Section 4.6 demonstrates that the Diebold–Yilmaz index indicated a significant spillover effect between USA and Brazil and between California and Brazil. This implies that financial shocks in the USA and California influence volatility in the Brazilian market. However, this influence is asymmetrical, as the DY index from Brazil to the USA and to California is low.

Ultimately, Section 4.7 used the Granger causality test to evidence a bidrectional causal relationship between the energy stock market and energy prices in California, implying that movements in one variable contain predictive information about future movements in the other. Thus, incorporating lagged variables from both energy stock market prices and energy prices in California allows for a better anticipation of market movements and for the adaptation of pricing strategies in response to market fluctuations.

5. Conclusions

Estimating and predicting volatility becomes more urgent in periods of significant market turbulence when asset prices exhibit higher volatility. Traditionally, a high level of variation in the indices and prices of financial assets has been a sign of periods of crisis. Thus, the capacity to analyze current volatilities and to predict the future allows agents to choose the best strategies for maximizing their positions depending on their level of risk aversion.

Thus, a certain degree of stability is necessary for some sectors of the economy, such as electricity, where investments have long-term maturity periods and require significant amounts of capital. This is because there is an urgent need for these companies to have access to capital in the market, and equity investors have low liquidity in these assets. In light of this, when there is a greater volatility in electricity company shares, it leads to a better perception of risk in the sector. However, this significantly restricts its growth capacity as financial market agents and institutions begin to charge higher rates of return on these investments because of the greater degree of uncertainty.

This study provides a detailed analysis of the volatility in the energy stock markets of Brazil and the U.S., particularly in the aftermath of the COVID-19 pandemic. The findings suggest that the pandemic has resulted in a lasting regime of high volatility, which remains high even years after its onset. Since the COVID-19 pandemic, the volatility regime has not consistently switched back to the pre-pandemic regime in either the Brazilian or American markets.
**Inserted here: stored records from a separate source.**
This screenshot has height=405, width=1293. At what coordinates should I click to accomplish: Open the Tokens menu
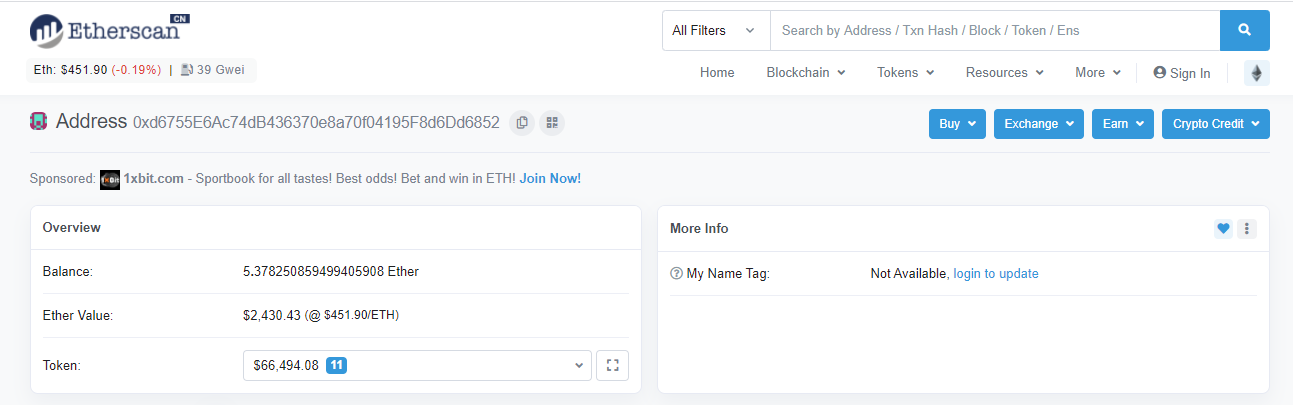905,73
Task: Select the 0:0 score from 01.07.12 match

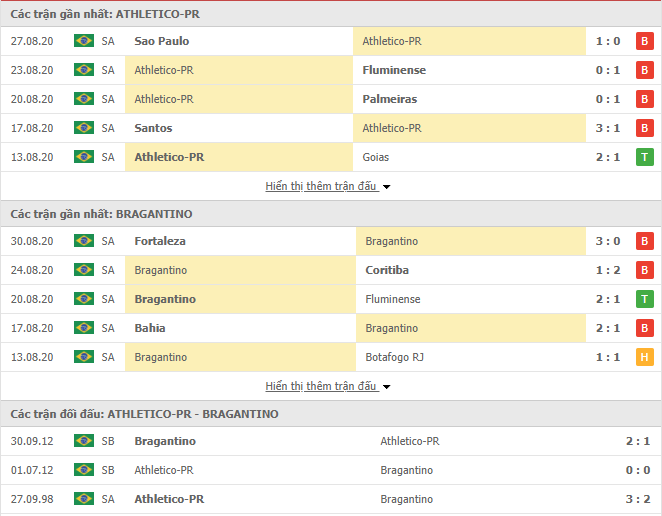Action: (638, 470)

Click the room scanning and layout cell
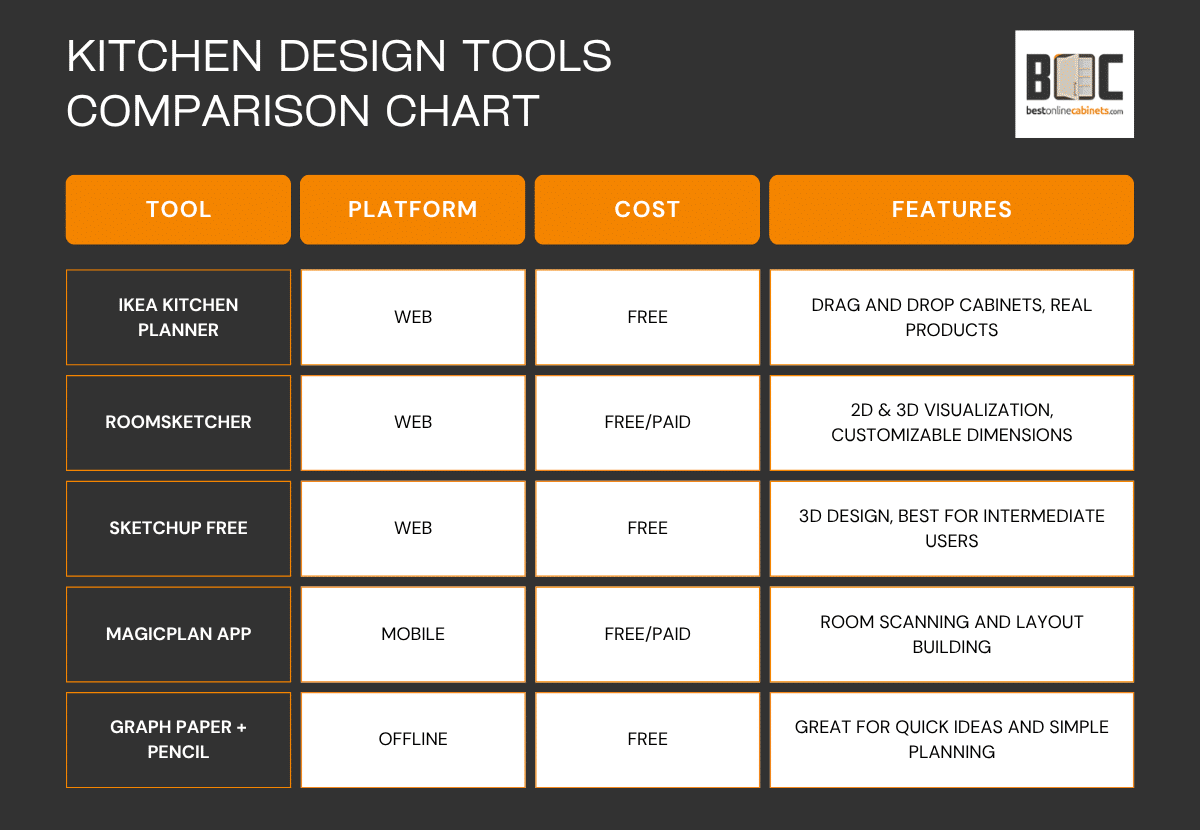tap(951, 634)

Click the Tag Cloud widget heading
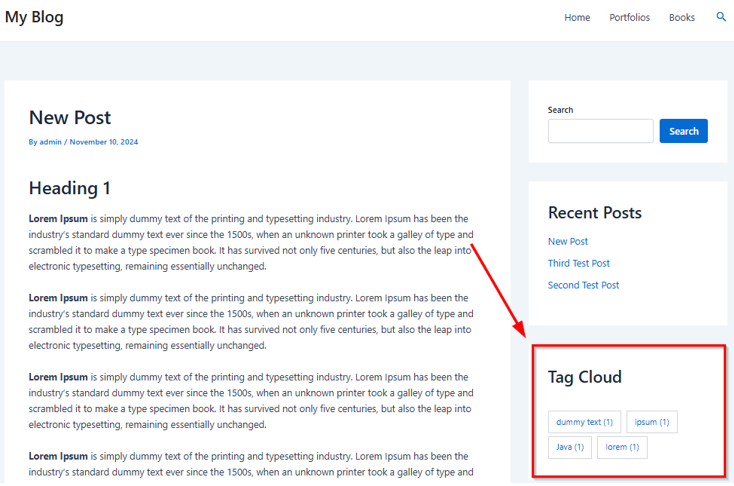point(584,377)
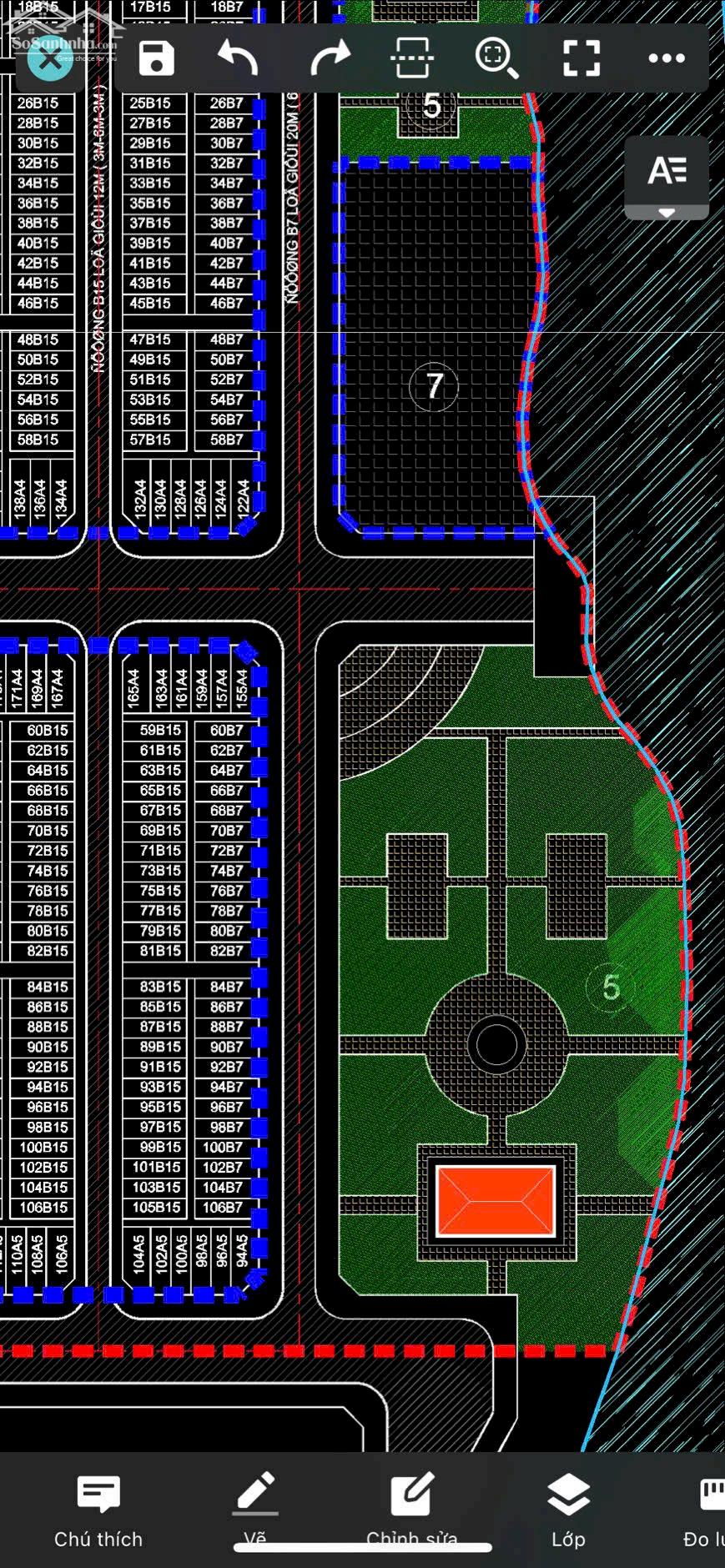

The application of the GARCH model proved to be effective in predicting this volatility of returns, which means that it is useful when conducting a financial analysis. In addition, the Granger causality test revealed that there is a significant relationship between the stock market volatility and energy prices in California, which suggests that fluctuations in energy stock prices can predict changes in the energy prices, with a lag of approximately 83–90 and 98–102 days.

In general, the results of the adjustments obtained with the aid of the models showed the relationships to be as expected. The results obtained from the causality and spillover tests can assist in improving the estimates of the short-term energy stock prices in the Brazilian market and can be used by companies operating in the sector to enhance energy-oriented production planning and marketing (based on previous observations of the market in the USA). The proposed model helps make more accurate estimates of the PLD by taking into account the presence and implications of the parameter variation method throughout the analyzed sample.

Future research should explore the specific factors that lead to this sustained volatility and should design more refined models to predict market behavior under varying economic conditions. We also seek to assess the volatility in the energy market through using other models such as EGARCH and TGARCH, and we seek to compare the obtained results in the energy sector with larger stock markets, such as Bovespa and Dow Jones. Additionally, we also suggest exploring how cyber-security incidents can impact the volatility of stock prices with a similar approach to that used on this work. The volatility of the stock prices of a company before and after it has been breached should be compared and the persistence of the shock in reaction to an incident should be evaluated.